▶ _Requirement_
Continue the limited partnership agreement between KCM and KCE from the point where it stops.

▶ _Excerpt to read_
•••

A TEXAS LIMITED) PARTNERSHIP
THIS LIMITED
PARTNERSHIP AGREEMENT (this "Agreement") is made and entered
into as of December 31, 2002, by and among
KERRVILLE COMMUNICATIONS MANAGEMENT,
LLC, a Delaware limited liability company
("KCM"), as sole general partner, and
KERRVILLE COMMUNICATIONS ENTERPRISES, LLC,
a Delaware limited liability company
("KCE"), as a limited partner.
W I T N E S S E T H:
WHEREAS, the KCM
and KCE hereto desire to form a limited partnership under
the provisions of the Texas Revised Limited
Partnership Act as enacted in the
State of Texas ("Act") for the purposes
hereinafter described; and
WHEREAS, KCM and
KCE desire to set forth herein their respective rights,
duties and responsibilities with respect to
the Partnership;
NOW, THEREFORE,
in consideration of the premises hereof, and of the mutual
promises, obligations and agreements
contained herein, the parties hereto,
intending to be legally bound, do hereby
agree as follows:
ARTICLE 1
DEFINITIONS
Section 1.1
DEFINED TERMS. For the purposes of this Agreement, the
following defined terms shall have the
meanings ascribed thereto:
"AGREEMENT" or
"PARTNERSHIP AGREEMENT" means this Limited Partnership
Agreement.

•••

▶ _Dataset extract_
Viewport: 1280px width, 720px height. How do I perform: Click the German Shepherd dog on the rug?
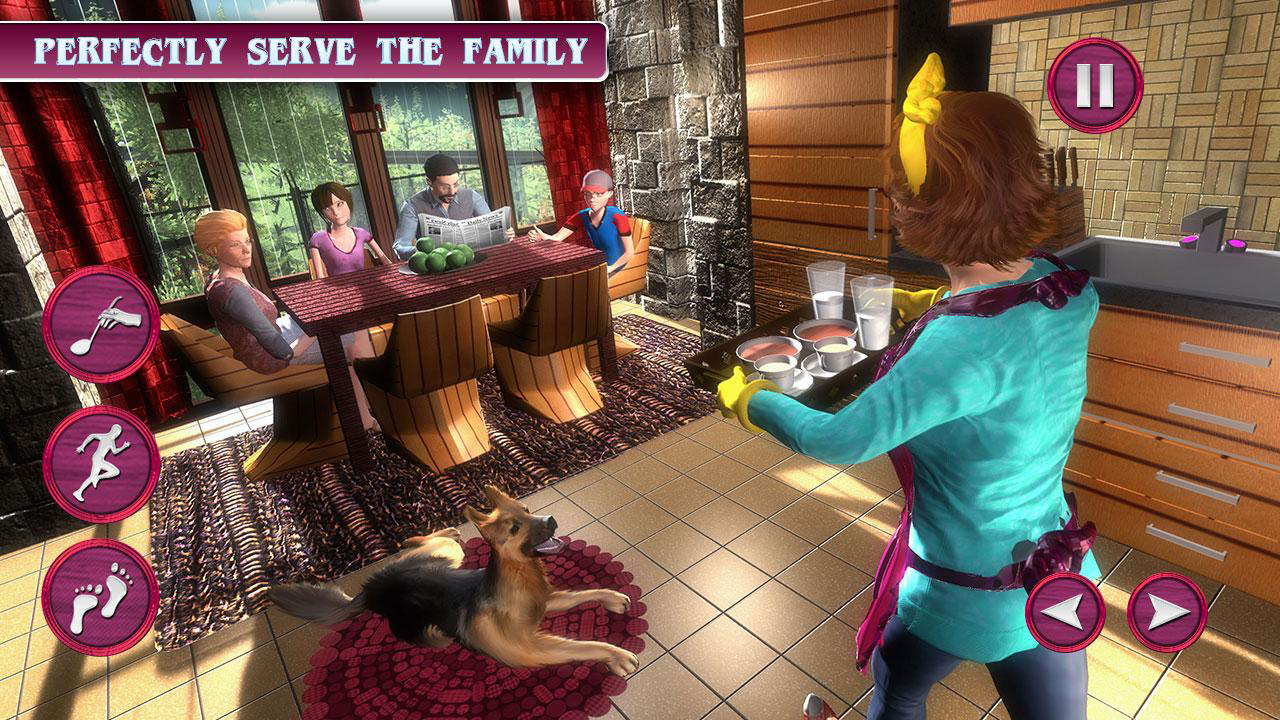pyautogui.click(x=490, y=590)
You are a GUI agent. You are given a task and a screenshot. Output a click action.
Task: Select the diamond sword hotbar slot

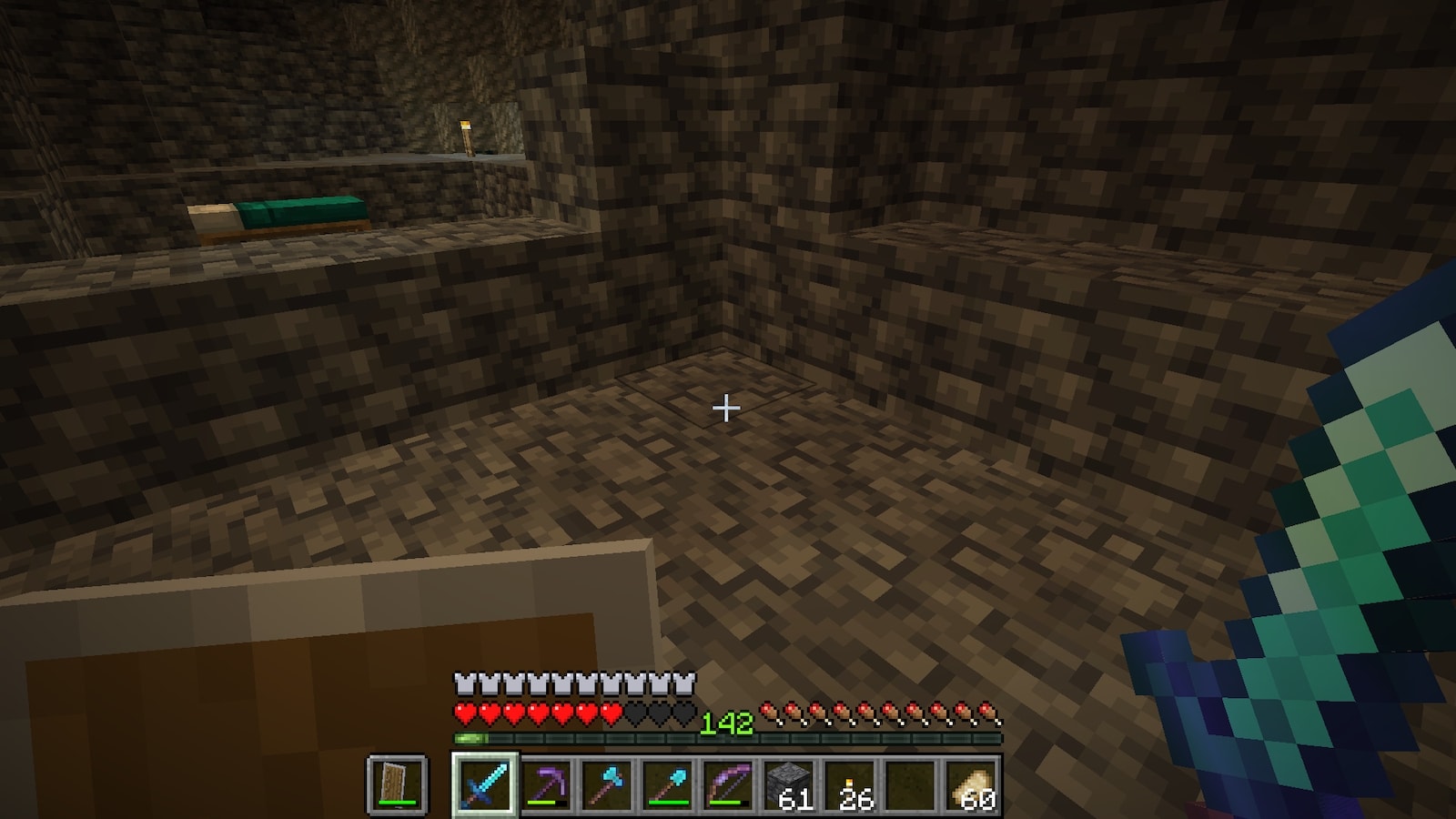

•••

▶ _Solved problem_
"APPROVE,"
"APPROVED" or "APPROVAL" refers to, as to the subject matter
thereof, an express approval contained in a
written statement signed by the
appropriate parties as provided in this
Agreement.
"CAPITAL
CONTRIBUTIONS" means the aggregate and additional contributions
to
the capital of the Partnership made by each
Partner.
"ENTITY" means
any corporation, venture (general or limited), limited
partnership, limited liability company,
association, joint stock company, trust
or other business entity or
organization.
"FEDERAL ACT"
means the Federal Securities Act of 1933, as amended, and the
Federal Securities Exchange Act of 1934, as
amended, and all regulations
promulgated under either of them.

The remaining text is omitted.